La surprise dans la voix de l'hispanique avait fait naître un petit sourire amusé sur les lèvres de sa compagne. L'aînée des jumelles Saltzman s'était attendue à cette remarque et, à vrai dire, elle avait également longuement hésité lors de son choix de tenue pour l'occasion. Son cœur lui avait crié de revêtir l'élégant vêtement que sa mère, et Hope, avaient porté avant elle. Mais tandis qu'elle se tenait là, debout devant son lit, à observer le tissu de soie bleu, son esprit avait livré une bataille acharnée sur ce qu'il lui incombait réellement de porter. Et finalement, après de longues minutes d'hésitation, Josie avait décidé d'opter pour cette même robe noire et mauve qu'elle avait déjà porté, lors de sa première présentation au bal des débutantes, un an et demi plus tôt. La raison était si simple que, lorsque ses explications quittèrent l'orée de ses lèvres pulpeuses, le cœur de Penelope fit une embardée dans sa poitrine, cognant son amour pour Josie.

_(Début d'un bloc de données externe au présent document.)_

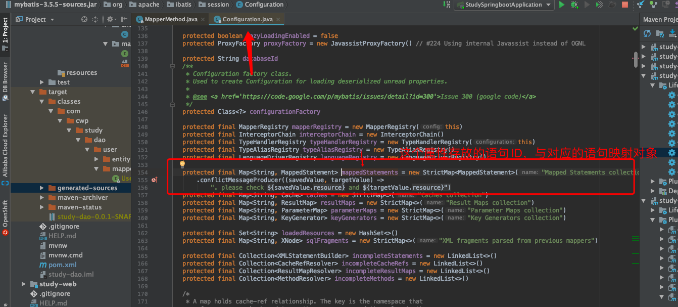The width and height of the screenshot is (678, 307).
Task: Run the StudySpringbootApplication
Action: 562,5
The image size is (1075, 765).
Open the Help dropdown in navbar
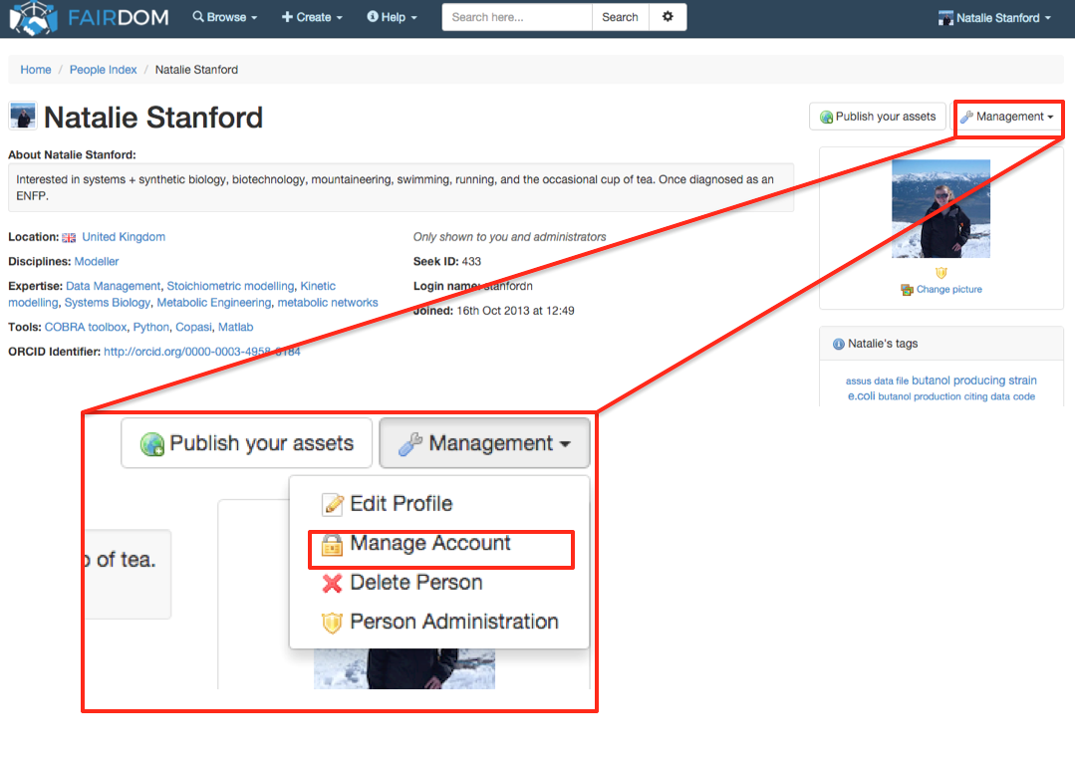point(392,17)
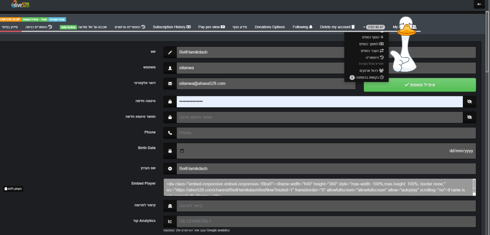Click into the Phone input field

[325, 133]
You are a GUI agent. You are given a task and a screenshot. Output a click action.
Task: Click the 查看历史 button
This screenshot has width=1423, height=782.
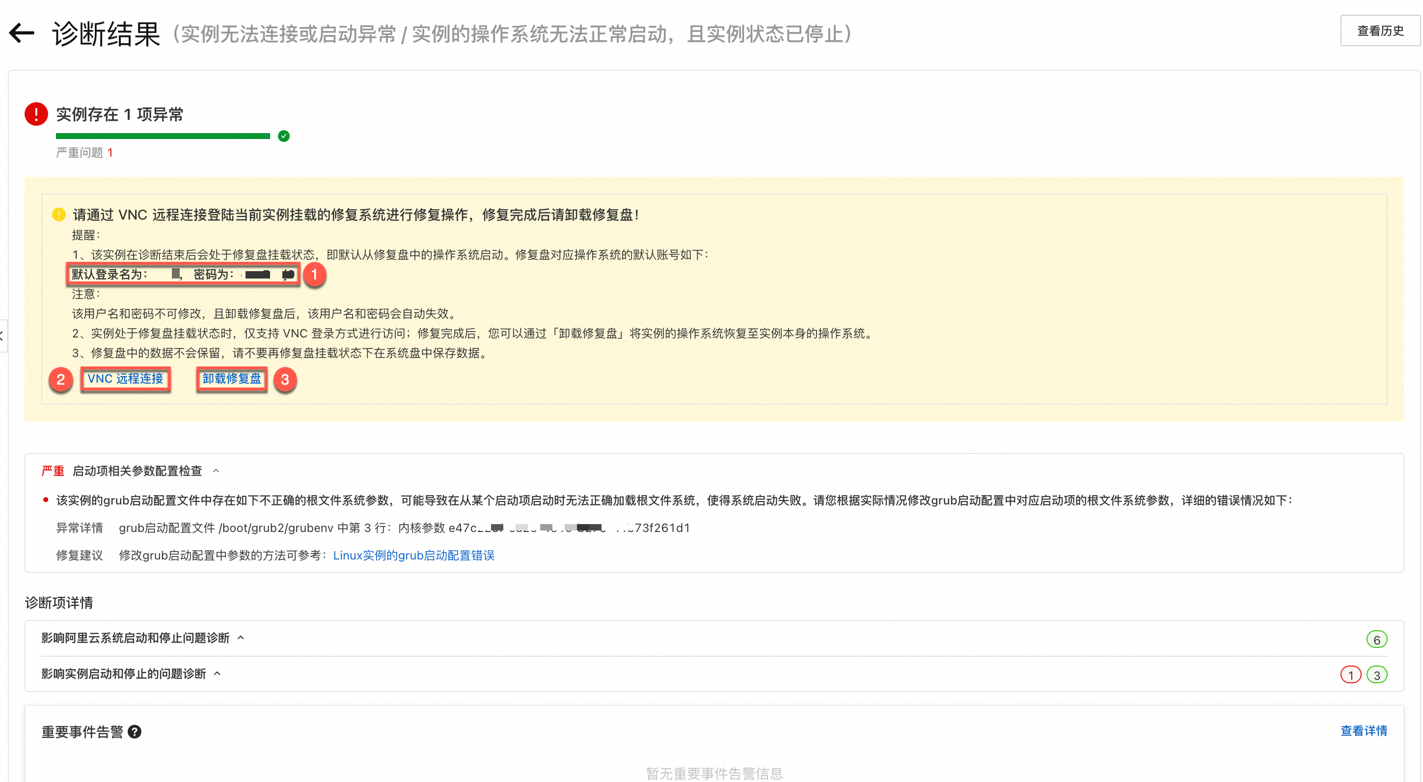[1380, 31]
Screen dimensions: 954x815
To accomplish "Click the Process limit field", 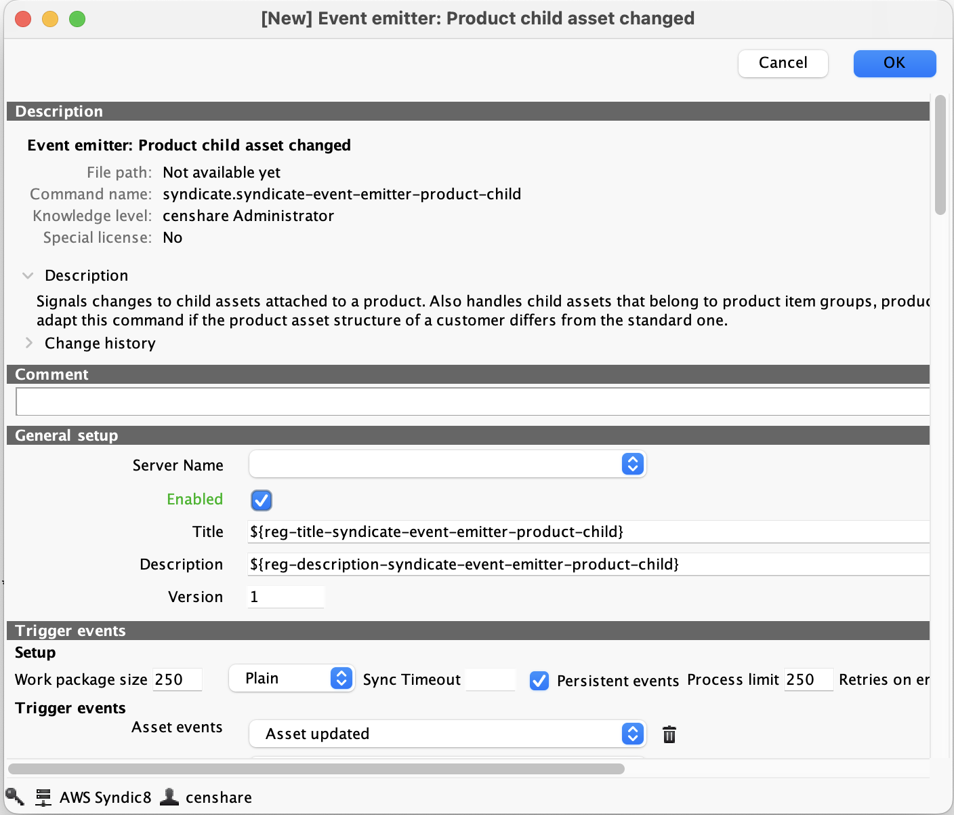I will (x=808, y=679).
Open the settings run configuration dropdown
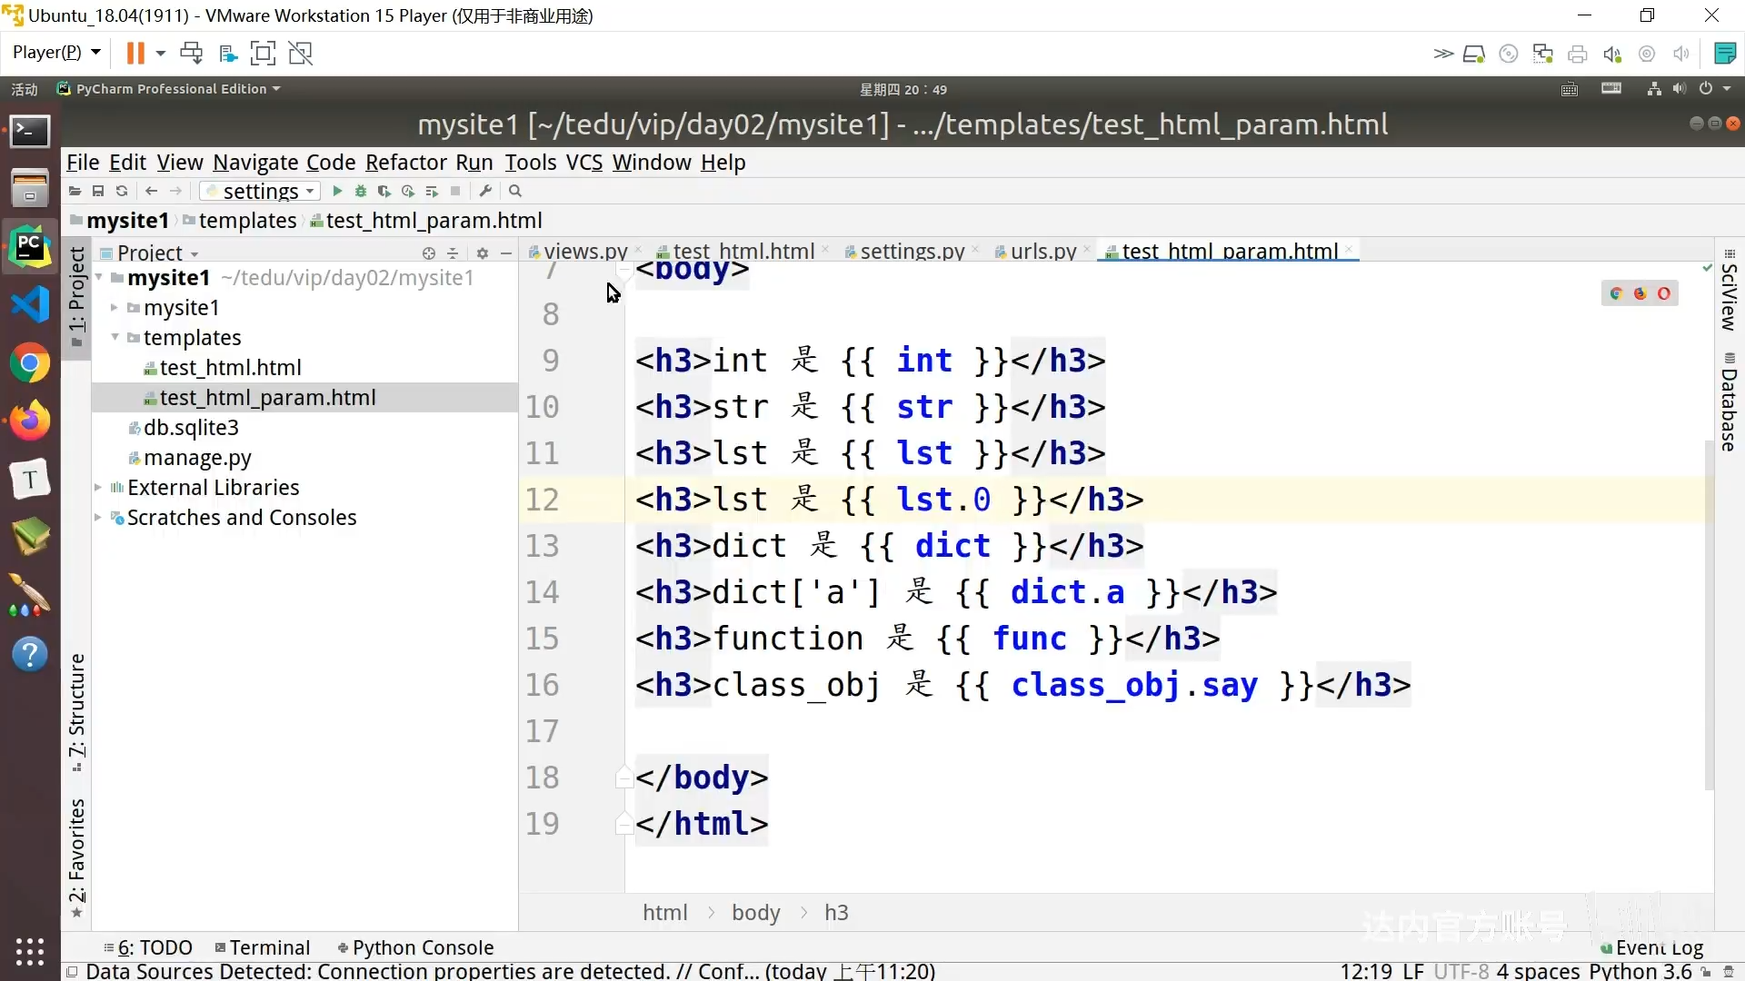 [261, 191]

- Non, avoua-t-elle en raffermissant sa prise sur le bras de sa belle, car je ne veux pas qu'on me perçoive comme le simple successeur de ma mère et de Hope. Cette journée, c'est notre deuxième chance. Et je veux que tout le monde ici me voit pour la personne que je suis vraiment. Aujourd'hui, je ne veux pas être une Saltzman parmi les autres, et encore moins une Mikaelson. Je veux juste être Josie.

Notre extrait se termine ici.